Tarea breve 1: En la crítica de «Kong, la isla Calavera», ¿a cuántas millas de distancia huele la isla que no aparece en los mapas de navegación?

Fragmento del texto:
------------------------

Críticas en screener: Kong, la isla Calavera


Kong, la isla Calavera:

   Durante un crucero de placer, en el que el Teniente Coronel Capitán General Jaimito Corcovillas intenta conquistar el corazón de la reportera Edelmira Calambres, el Capitán de navío Gumersindo Paquete avisa del avistamiento de una isla que no aparece en los mapas de navegación, pero que estar ahí, está, porque huele a tres millas de distancia como los sobacos de una tonadillera. Pero como la Calambres es de nariz prieta y no tiene buen olfato, decide que para facilitar la conquista le apetece almorzar en aquel territorio, a ver si ya de paso tiene algo de suerte y pega el braguetazo y le ponen su nombre a la isla, que eso siempre da caché y te pueden sacar en el Hola si te montas un chalecito entre las palmeras.


   Pero al adentrarse en los terrenos que hay más allá de la playa de guijarros negros, con los dos hombres a punto de marearse (que los salva tener la nariz cuarda de espantos de cuando hicieron la mili en Valdebotija y dormían cuarenta y cinco pares de bombas fétidas en un mismo barracón), descubren que el terrenito ya tiene habitantes. Sin ellos saberlo, le están pisando las petunias del jardín al mítico Katakling Kojong, el gorila gigante con la misma mala leche que Risto Mejide cuando le hacen sentar en una silla porque no hay sofá.

------------------------

Registros de entrada:
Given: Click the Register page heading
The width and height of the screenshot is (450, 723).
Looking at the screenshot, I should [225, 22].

------------------------

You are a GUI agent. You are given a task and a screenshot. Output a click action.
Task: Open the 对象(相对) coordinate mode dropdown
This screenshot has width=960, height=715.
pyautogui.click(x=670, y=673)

------------------------

Tarea breve 2: Organiza como una lista JSON de cadenas, con una cadena por línea y sin las líneas en blanco, las líneas de los registros que van desde la que contiene "You are a GUI" hasta la que contiene "pyautogui.click(x=670, y=673)", ambas incluidas.

Respuesta correcta 1: A tres millas de distancia.

Respuesta correcta 2:
[
  "You are a GUI agent. You are given a task and a screenshot. Output a click action.",
  "Task: Open the 对象(相对) coordinate mode dropdown",
  "This screenshot has width=960, height=715.",
  "pyautogui.click(x=670, y=673)"
]